Justice Rajiv Sahai Endlaw also lifted a ban on a photocopy shop located at the Delhi University campus from selling photocopies of chapters from textbooks of some international publishers to the students.
“Copyright, specially in literary works, is thus not an inevitable, divine, or natural right that confers on authors the absolute ownership of their creations. It is designed rather to stimulate activity and progress in the arts for the intellectual enrichment of the public.
“Copyright is intended to increase and not to impede the harvest of knowledge. It is intended to motivate the creative activity of authors and inventors in order to benefit the public,” the court said.
The court said the action of making a master photocopy of relevant portions of the books of these publishers “does not constitute infringement of copyright under the Copyright Act”.

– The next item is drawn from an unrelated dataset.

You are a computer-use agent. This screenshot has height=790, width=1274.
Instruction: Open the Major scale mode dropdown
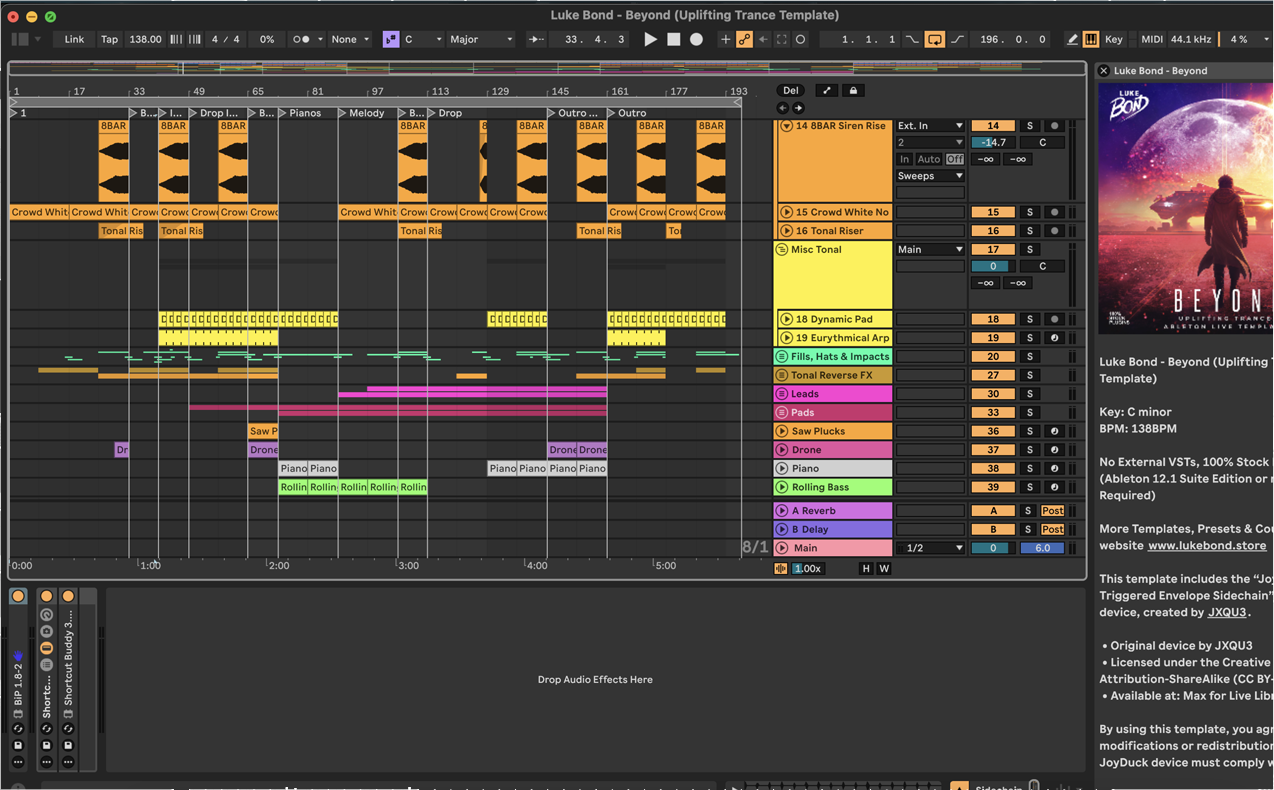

“If the facility of photocopying were not to be available, they would instead of sitting in the comforts of their respective homes and reading from the photocopies would be spending long hours in the library and making notes thereof.
“When modern technology is available for comfort, it would be unfair to say that the students should not avail thereof and continue to study as in ancient era. No law can be interpreted so as to result in any regression of evolvement of the human being for the better,” it observed.
In 2012, a group of publishers, including Oxford University Press, Cambridge University Press (UK), Cambridge University Press India Pvt Ltd, Taylor and Francis Group (UK) and Taylor and Francis Books India Pvt Ltd, had moved court alleging that Rameshwari Photocopy Service in DU was infringing their copyright over the text books.
Reacting to the judgement, the publishers in a joint statement said, “it is unfortunate that the court’s decision today could undermine the availability of original content for the benefit of students and teachers.”
“We brought this case to protect authors, publishers and students from the potential effects on the Indian academic and educational book market caused by the widespread creation and distribution of unlicensed course packs by a copy shop operating from within the premises of the University, where a legitimate and affordable licensing scheme is already in place,” the statement said.